Jack reached across the table, hand outstretched. Megan raised her own. His big hand enveloped hers. His warm flesh heated her cold fingers. She would have sat there forever just like that if not for Andrea’s throat-clearing cough. Jack dropped her hand, but their fingers fell to the table, inches apart. Electricity tingled over her fingertips.

Megan jumped in her seat as the microphone slammed down onto Jack’s fingers. He yanked them back with a muttered curse. He stared at the microphone and she saw the dent it had made in the wood table.

Megan grew light-headed. Nausea swamped her stomach, and her vision blurred with blackness around the edges. She tipped over and waited to hit the floor. It didn’t happen as strong arms grabbed her and cradled her body.

She felt herself lifted and carried across the room. Laid gently on the sofa, she looked up to see Jack O’Malley standing over her. Her face grew hot and she knew a blush was racing across her skin.

“I’m sorry you had to see me like this. I haven’t fainted since I was a teenager. I’ll be fine in just a moment.” She tried to get up, but Jack sat on the edge of the sofa and took her shoulders in his hands.

“Just relax. I’m sure you’ve had a lot of excitement today. Have you eaten?”

She closed her eyes. “I think I had breakfast. I don’t remember if I ate it all or not.” Megan glanced at the setting sun blazing through her living-room window. “Okay, maybe I need something to eat.”

Megan and Jack glanced at the kitchen doorway as Andrea came through with a glass of milk, a peanut butter and jelly sandwich, and Megan’s forgotten vitamins. She slid up on the sofa and accepted the tray, embarrassed to be treated like an invalid in her own home. It felt as if the entire room was watching her.

Jack seemed to sense her awkward feelings as he got up from the sofa, walking across the room. He turned and called over his shoulder to her. “Eat up and once you are yourself again I’ll show you all the nifty ghost hunting gadgets we have.” He smiled, and she returned it.

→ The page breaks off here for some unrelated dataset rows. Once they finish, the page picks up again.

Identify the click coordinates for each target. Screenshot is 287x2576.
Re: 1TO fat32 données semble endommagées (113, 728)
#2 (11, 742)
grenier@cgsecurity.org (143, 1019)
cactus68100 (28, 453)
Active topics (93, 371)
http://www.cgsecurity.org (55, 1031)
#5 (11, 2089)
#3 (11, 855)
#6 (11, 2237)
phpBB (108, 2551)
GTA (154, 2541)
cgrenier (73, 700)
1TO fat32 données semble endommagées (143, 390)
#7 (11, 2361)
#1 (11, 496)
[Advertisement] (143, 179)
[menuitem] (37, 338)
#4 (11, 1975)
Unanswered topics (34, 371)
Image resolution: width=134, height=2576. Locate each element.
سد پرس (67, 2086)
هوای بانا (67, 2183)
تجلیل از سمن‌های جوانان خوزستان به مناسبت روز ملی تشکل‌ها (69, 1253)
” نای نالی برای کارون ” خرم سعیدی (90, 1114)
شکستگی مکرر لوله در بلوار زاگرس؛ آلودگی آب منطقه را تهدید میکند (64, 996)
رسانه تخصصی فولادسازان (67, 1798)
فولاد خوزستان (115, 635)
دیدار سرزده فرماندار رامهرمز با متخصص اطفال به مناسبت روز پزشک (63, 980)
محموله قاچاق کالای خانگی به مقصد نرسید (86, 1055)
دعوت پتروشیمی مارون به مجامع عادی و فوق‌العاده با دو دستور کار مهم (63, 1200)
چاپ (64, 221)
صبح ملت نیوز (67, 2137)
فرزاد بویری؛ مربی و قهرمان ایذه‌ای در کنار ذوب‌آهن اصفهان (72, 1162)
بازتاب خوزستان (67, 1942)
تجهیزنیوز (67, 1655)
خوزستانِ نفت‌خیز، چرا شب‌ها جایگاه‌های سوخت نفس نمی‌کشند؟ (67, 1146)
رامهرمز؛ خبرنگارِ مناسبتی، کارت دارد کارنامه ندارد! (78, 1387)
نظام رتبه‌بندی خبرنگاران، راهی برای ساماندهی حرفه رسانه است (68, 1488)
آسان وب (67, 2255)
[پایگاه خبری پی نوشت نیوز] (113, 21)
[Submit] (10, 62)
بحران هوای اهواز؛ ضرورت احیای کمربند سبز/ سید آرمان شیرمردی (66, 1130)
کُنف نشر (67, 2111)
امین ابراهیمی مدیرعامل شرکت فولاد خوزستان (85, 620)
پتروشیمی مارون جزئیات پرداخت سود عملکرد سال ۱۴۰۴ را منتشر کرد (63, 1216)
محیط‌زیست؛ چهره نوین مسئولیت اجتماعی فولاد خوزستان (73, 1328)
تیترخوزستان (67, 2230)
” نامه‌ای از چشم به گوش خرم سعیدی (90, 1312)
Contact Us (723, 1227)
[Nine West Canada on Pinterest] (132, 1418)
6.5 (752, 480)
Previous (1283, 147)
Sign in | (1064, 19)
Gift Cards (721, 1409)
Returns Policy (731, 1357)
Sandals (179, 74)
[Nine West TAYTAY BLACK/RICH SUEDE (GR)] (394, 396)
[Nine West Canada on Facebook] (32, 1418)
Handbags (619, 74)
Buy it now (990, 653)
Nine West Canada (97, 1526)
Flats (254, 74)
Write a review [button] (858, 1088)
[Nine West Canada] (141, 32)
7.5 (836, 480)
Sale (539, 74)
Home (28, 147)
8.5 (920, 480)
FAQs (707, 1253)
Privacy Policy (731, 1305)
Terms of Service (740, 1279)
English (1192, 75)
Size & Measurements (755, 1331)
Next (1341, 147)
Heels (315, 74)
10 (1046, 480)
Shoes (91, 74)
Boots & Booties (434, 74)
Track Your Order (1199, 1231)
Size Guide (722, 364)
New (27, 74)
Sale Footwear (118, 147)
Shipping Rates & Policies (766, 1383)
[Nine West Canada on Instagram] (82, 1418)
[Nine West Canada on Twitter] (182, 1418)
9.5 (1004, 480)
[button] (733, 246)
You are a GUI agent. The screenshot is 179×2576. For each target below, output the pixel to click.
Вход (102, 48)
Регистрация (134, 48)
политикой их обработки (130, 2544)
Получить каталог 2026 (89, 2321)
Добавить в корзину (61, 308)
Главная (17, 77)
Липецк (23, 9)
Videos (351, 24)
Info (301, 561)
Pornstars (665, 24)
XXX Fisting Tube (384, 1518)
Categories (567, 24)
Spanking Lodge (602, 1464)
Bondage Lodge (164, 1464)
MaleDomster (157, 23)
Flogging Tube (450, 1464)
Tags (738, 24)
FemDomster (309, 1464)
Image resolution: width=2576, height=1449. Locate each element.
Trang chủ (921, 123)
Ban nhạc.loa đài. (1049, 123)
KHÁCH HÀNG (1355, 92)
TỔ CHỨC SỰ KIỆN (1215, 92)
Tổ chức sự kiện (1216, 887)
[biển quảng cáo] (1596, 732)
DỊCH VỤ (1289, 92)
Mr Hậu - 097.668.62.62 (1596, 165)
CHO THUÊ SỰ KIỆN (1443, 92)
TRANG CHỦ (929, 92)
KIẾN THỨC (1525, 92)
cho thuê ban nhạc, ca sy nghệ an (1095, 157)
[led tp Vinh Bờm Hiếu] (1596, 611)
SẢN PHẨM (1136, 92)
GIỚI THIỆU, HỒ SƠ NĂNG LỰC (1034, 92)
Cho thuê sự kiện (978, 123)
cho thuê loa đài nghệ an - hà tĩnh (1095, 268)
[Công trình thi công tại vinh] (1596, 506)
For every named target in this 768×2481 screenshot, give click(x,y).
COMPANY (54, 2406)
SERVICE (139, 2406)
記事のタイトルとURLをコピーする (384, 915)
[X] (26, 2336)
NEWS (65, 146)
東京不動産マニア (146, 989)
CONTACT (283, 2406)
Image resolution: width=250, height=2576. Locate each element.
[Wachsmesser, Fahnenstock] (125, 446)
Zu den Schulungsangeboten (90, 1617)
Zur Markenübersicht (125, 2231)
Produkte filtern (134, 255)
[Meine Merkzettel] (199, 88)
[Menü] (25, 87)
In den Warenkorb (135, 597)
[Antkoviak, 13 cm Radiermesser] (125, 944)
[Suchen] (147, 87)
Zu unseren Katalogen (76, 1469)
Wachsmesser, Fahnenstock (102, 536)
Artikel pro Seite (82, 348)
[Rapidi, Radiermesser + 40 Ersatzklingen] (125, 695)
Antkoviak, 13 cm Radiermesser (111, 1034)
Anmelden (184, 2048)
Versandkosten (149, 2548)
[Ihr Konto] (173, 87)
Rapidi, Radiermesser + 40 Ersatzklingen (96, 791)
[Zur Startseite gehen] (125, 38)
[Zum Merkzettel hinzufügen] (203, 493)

She nibbled on her sandwich as Jack left the living room and Andrea took his spot on the edge of the sofa. A few big bites, a few swallows of milk, and her vitamins and Megan felt the blood return to her head and her faintness pass. Might as well have damsel in distress tattooed across her forehead. She had always hated the fainting she did at the most stupid moments. Once her anemia was diagnosed and her iron pills taken every day, she hadn’t fainted since her senior year in high school.

Had she taken her pills at all the last few days? She couldn’t even remember. Which said it all. She probably had missed days of them, no wonder she fainted. Her face heated up at the thought of being carried in Jack’s strong arms. Too easily she could imagine she did look like the damsel in distress to his piratical persona. Ugh!